== Page text ==

Comparison of Zero-shot and Linear Probe Performance of Open CLIP-B-32 on CIFAR-10

#### Install packages

In [None]:
!pip install open_clip_torch
!pip install ftfy regex tqdm

In [2]:
import torch
import os
import numpy as np
from PIL import Image
import open_clip
from torchvision.datasets import CIFAR10
from torch.utils.data import DataLoader, random_split
from tqdm import tqdm
from sklearn.linear_model import LogisticRegression

  from .autonotebook import tqdm as notebook_tqdm


#### Load CLIP ViT-B-32

In [3]:
device = "cuda" if torch.cuda.is_available() else "cpu"
device

'cuda'

A CLIP ViT-B/32 model trained with the LAION-2B English subset of LAION-5B

In [4]:
## Load CLIP Model with pretrained weight from Laion2B
model, _, preprocess = open_clip.create_model_and_transforms('ViT-B-32', pretrained='laion2b_s34b_b79k', device=device)


#### Load CIFAR10 and create DataLoader
root = os.path.expanduser("~/cache")
train_data = CIFAR10(root, download=True, train=True, transform=preprocess)
test_data = CIFAR10(root, download=True, train=False, transform=preprocess)

# Split the training dataset into 80% train and 20% validation (for Linear Probe Hyperparam Sweep)
train_size = int(0.8 * len(train_data))  # 80% for training
val_size = len(train_data) - train_size  # 20% for validation
train_data, val_data = random_split(train_data, [train_size, val_size])

===
== Provided data ==

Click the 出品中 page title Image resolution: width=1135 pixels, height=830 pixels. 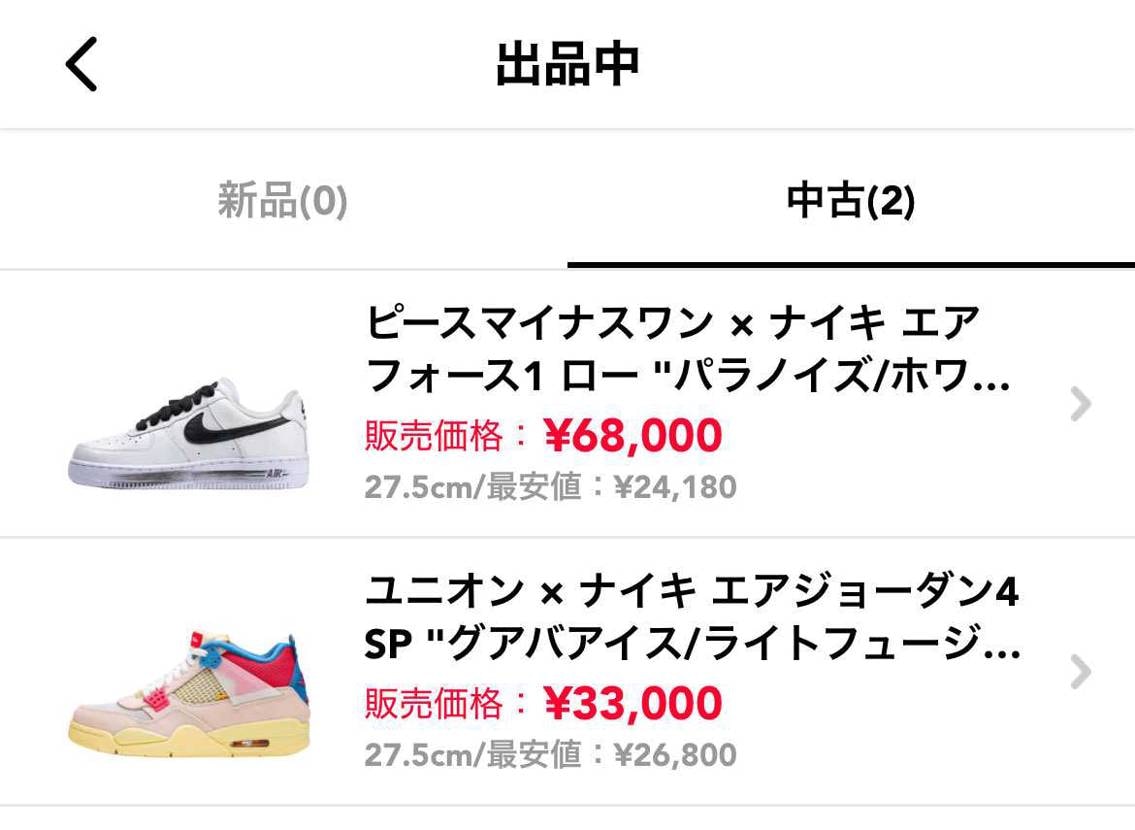[x=567, y=63]
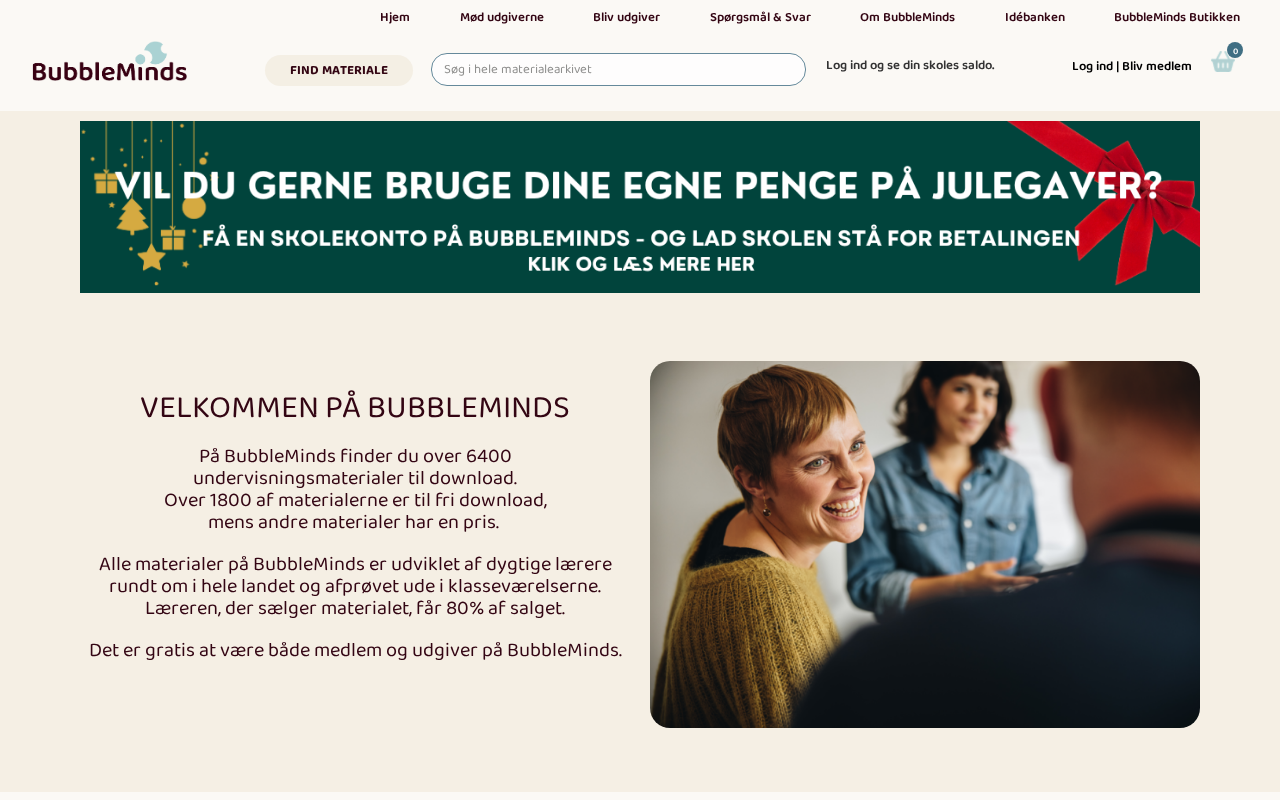Click the smiling teachers photo
1280x800 pixels.
tap(925, 544)
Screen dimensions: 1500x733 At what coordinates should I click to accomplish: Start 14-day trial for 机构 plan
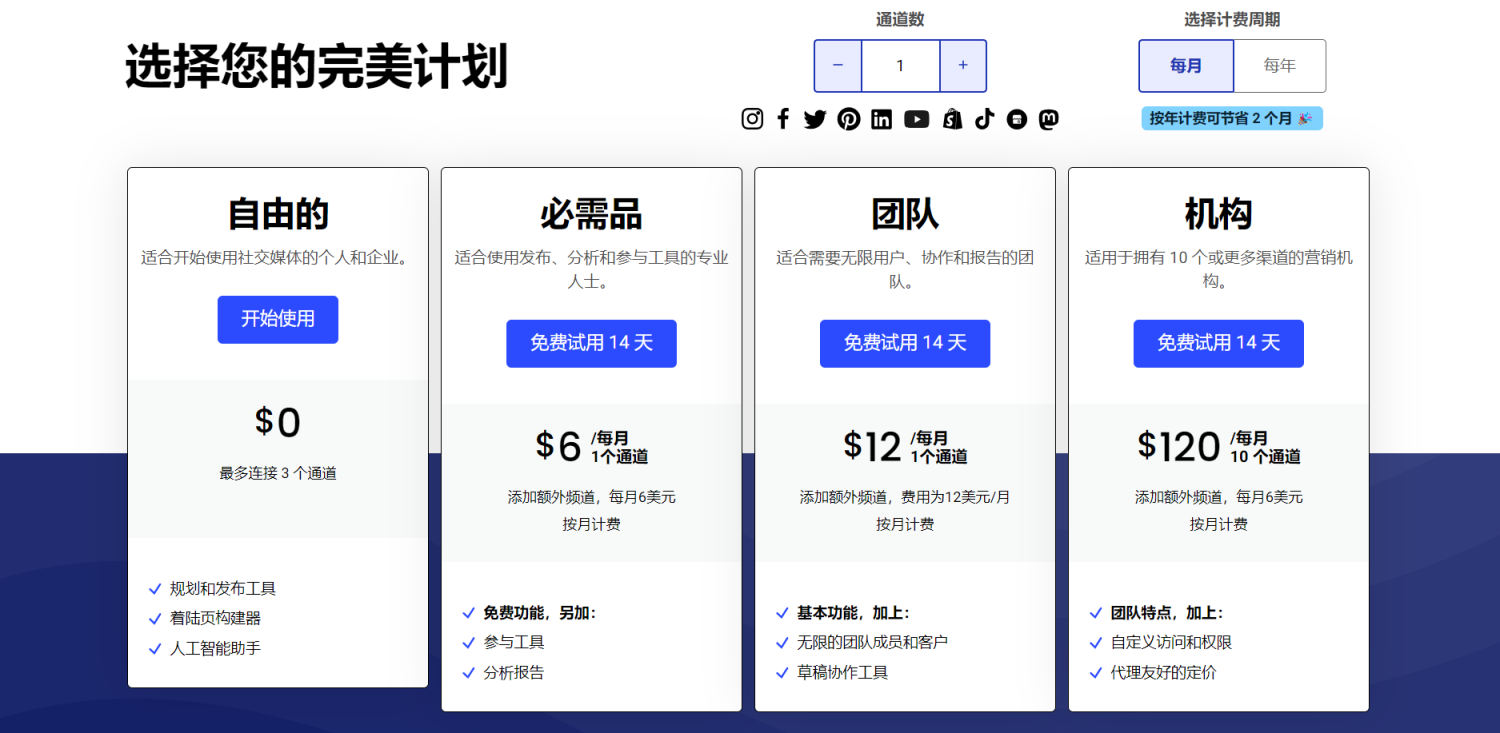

===

Given task 1:
Please reproduce the CLIP notebook verbatim from "#### Load CIFAR10" to "download=True, train=False, transform=preprocess)".
Given task 2:
In the CLIP notebook, what share of the training dataset is held out for validation?
The items are separate from the CLIP notebook.

Exercise response 1:
#### Load CIFAR10 and create DataLoader
root = os.path.expanduser("~/cache")
train_data = CIFAR10(root, download=True, train=True, transform=preprocess)
test_data = CIFAR10(root, download=True, train=False, transform=preprocess)

Exercise response 2:
20%